- [PROBLEM TO WORK ON]: Copy out all of the records. Keep every word exact.

[MATERIAL SHOWN — start]

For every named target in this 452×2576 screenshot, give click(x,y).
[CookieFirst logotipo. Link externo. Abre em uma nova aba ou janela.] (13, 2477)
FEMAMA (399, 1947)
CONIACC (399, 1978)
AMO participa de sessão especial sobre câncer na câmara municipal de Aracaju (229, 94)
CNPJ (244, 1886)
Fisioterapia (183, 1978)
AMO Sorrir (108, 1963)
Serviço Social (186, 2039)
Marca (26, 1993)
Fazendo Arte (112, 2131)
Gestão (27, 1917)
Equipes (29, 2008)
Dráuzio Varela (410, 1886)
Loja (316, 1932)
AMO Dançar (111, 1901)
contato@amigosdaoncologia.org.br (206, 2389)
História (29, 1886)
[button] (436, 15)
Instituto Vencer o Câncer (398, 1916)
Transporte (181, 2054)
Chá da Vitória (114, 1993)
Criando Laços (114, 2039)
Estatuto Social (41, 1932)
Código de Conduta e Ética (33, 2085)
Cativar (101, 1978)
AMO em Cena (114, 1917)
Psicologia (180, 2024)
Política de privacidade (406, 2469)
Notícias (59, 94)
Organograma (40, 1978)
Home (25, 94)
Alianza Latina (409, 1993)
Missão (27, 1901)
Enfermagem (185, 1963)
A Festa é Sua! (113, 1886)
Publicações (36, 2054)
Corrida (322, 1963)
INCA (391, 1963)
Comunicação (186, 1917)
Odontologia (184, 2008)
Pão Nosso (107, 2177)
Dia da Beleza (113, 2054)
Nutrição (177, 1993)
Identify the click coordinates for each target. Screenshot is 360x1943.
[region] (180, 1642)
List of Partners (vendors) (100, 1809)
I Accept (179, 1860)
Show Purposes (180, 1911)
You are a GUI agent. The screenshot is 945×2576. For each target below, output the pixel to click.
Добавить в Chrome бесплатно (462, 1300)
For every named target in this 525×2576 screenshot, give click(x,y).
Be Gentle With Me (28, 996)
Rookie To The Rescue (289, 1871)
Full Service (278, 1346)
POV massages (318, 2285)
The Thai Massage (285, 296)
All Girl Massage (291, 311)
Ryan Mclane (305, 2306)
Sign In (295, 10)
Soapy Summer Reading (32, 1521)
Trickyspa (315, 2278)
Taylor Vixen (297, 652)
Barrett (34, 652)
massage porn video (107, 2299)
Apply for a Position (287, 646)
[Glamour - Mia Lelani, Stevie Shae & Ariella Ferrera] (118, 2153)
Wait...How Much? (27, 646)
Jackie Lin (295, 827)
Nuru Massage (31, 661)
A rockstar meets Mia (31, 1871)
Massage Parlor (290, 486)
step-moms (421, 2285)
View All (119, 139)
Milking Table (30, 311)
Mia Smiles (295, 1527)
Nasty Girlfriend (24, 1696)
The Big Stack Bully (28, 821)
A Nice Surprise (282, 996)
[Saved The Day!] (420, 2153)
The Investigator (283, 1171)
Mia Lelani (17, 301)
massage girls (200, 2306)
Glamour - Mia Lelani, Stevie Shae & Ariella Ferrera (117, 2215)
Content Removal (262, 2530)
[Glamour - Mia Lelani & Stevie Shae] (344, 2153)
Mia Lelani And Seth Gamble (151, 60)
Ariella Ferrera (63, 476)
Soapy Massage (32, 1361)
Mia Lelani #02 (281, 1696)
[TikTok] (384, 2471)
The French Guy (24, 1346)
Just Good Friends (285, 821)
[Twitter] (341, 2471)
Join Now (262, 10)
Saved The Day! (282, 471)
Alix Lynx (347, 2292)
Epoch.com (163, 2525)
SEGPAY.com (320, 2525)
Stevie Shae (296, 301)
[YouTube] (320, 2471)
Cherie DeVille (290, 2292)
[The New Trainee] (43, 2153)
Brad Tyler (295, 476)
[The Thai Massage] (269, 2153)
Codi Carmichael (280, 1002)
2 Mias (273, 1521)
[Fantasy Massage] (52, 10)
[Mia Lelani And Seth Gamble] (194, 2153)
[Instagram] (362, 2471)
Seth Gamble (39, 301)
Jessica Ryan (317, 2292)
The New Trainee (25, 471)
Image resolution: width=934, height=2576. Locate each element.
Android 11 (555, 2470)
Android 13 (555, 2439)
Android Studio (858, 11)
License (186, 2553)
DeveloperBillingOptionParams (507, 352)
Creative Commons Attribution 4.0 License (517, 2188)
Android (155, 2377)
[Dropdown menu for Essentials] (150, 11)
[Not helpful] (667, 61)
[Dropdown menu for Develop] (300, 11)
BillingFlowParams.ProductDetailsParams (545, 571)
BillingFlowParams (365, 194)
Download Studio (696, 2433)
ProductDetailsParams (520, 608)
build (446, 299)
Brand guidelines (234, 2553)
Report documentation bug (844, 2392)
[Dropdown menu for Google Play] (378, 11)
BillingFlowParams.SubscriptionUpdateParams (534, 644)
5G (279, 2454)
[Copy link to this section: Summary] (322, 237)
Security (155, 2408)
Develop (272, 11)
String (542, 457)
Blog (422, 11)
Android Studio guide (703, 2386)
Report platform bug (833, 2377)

[MATERIAL SHOWN — finish]

- [OUTPUT BELOW]:
For every named target in this 452×2576 screenshot, give click(x,y).
[CookieFirst logotipo. Link externo. Abre em uma nova aba ou janela.] (13, 2477)
FEMAMA (399, 1947)
CONIACC (399, 1978)
AMO participa de sessão especial sobre câncer na câmara municipal de Aracaju (229, 94)
CNPJ (244, 1886)
Fisioterapia (183, 1978)
AMO Sorrir (108, 1963)
Serviço Social (186, 2039)
Marca (26, 1993)
Fazendo Arte (112, 2131)
Gestão (27, 1917)
Equipes (29, 2008)
Dráuzio Varela (410, 1886)
Loja (316, 1932)
AMO Dançar (111, 1901)
contato@amigosdaoncologia.org.br (206, 2389)
História (29, 1886)
[button] (436, 15)
Instituto Vencer o Câncer (398, 1916)
Transporte (181, 2054)
Chá da Vitória (114, 1993)
Criando Laços (114, 2039)
Estatuto Social (41, 1932)
Código de Conduta e Ética (33, 2085)
Cativar (101, 1978)
AMO em Cena (114, 1917)
Psicologia (180, 2024)
Política de privacidade (406, 2469)
Notícias (59, 94)
Organograma (40, 1978)
Home (25, 94)
Alianza Latina (409, 1993)
Missão (27, 1901)
Enfermagem (185, 1963)
A Festa é Sua! (113, 1886)
Publicações (36, 2054)
Corrida (322, 1963)
INCA (391, 1963)
Comunicação (186, 1917)
Odontologia (184, 2008)
Pão Nosso (107, 2177)
Dia da Beleza (113, 2054)
Nutrição (177, 1993)
Identify the click coordinates for each target. Screenshot is 360x1943.
[region] (180, 1642)
List of Partners (vendors) (100, 1809)
I Accept (179, 1860)
Show Purposes (180, 1911)
You are a GUI agent. The screenshot is 945×2576. For each target below, output the pixel to click.
Добавить в Chrome бесплатно (462, 1300)
For every named target in this 525×2576 screenshot, give click(x,y).
Be Gentle With Me (28, 996)
Rookie To The Rescue (289, 1871)
Full Service (278, 1346)
POV massages (318, 2285)
The Thai Massage (285, 296)
All Girl Massage (291, 311)
Ryan Mclane (305, 2306)
Sign In (295, 10)
Soapy Summer Reading (32, 1521)
Trickyspa (315, 2278)
Taylor Vixen (297, 652)
Barrett (34, 652)
massage porn video (107, 2299)
Apply for a Position (287, 646)
[Glamour - Mia Lelani, Stevie Shae & Ariella Ferrera] (118, 2153)
Wait...How Much? (27, 646)
Jackie Lin (295, 827)
Nuru Massage (31, 661)
A rockstar meets Mia (31, 1871)
Massage Parlor (290, 486)
step-moms (421, 2285)
View All (119, 139)
Milking Table (30, 311)
Mia Smiles (295, 1527)
Nasty Girlfriend (24, 1696)
The Big Stack Bully (28, 821)
A Nice Surprise (282, 996)
[Saved The Day!] (420, 2153)
The Investigator (283, 1171)
Mia Lelani (17, 301)
massage girls (200, 2306)
Glamour - Mia Lelani, Stevie Shae & Ariella Ferrera (117, 2215)
Content Removal (262, 2530)
[Glamour - Mia Lelani & Stevie Shae] (344, 2153)
Mia Lelani And Seth Gamble (151, 60)
Ariella Ferrera (63, 476)
Soapy Massage (32, 1361)
Mia Lelani #02 (281, 1696)
[TikTok] (384, 2471)
The French Guy (24, 1346)
Just Good Friends (285, 821)
[Twitter] (341, 2471)
Join Now (262, 10)
Saved The Day! (282, 471)
Alix Lynx (347, 2292)
Epoch.com (163, 2525)
SEGPAY.com (320, 2525)
Stevie Shae (296, 301)
[YouTube] (320, 2471)
Cherie DeVille (290, 2292)
[The New Trainee] (43, 2153)
Brad Tyler (295, 476)
[The Thai Massage] (269, 2153)
Codi Carmichael (280, 1002)
2 Mias (273, 1521)
[Fantasy Massage] (52, 10)
[Mia Lelani And Seth Gamble] (194, 2153)
[Instagram] (362, 2471)
Seth Gamble (39, 301)
Jessica Ryan (317, 2292)
The New Trainee (25, 471)
Image resolution: width=934, height=2576. Locate each element.
Android 11 (555, 2470)
Android 13 (555, 2439)
Android Studio (858, 11)
License (186, 2553)
DeveloperBillingOptionParams (507, 352)
Creative Commons Attribution 4.0 License (517, 2188)
Android (155, 2377)
[Dropdown menu for Essentials] (150, 11)
[Not helpful] (667, 61)
[Dropdown menu for Develop] (300, 11)
BillingFlowParams.ProductDetailsParams (545, 571)
BillingFlowParams (365, 194)
Download Studio (696, 2433)
ProductDetailsParams (520, 608)
build (446, 299)
Brand guidelines (234, 2553)
Report documentation bug (844, 2392)
[Dropdown menu for Google Play] (378, 11)
BillingFlowParams.SubscriptionUpdateParams (534, 644)
5G (279, 2454)
[Copy link to this section: Summary] (322, 237)
Security (155, 2408)
Develop (272, 11)
String (542, 457)
Blog (422, 11)
Android Studio guide (703, 2386)
Report platform bug (833, 2377)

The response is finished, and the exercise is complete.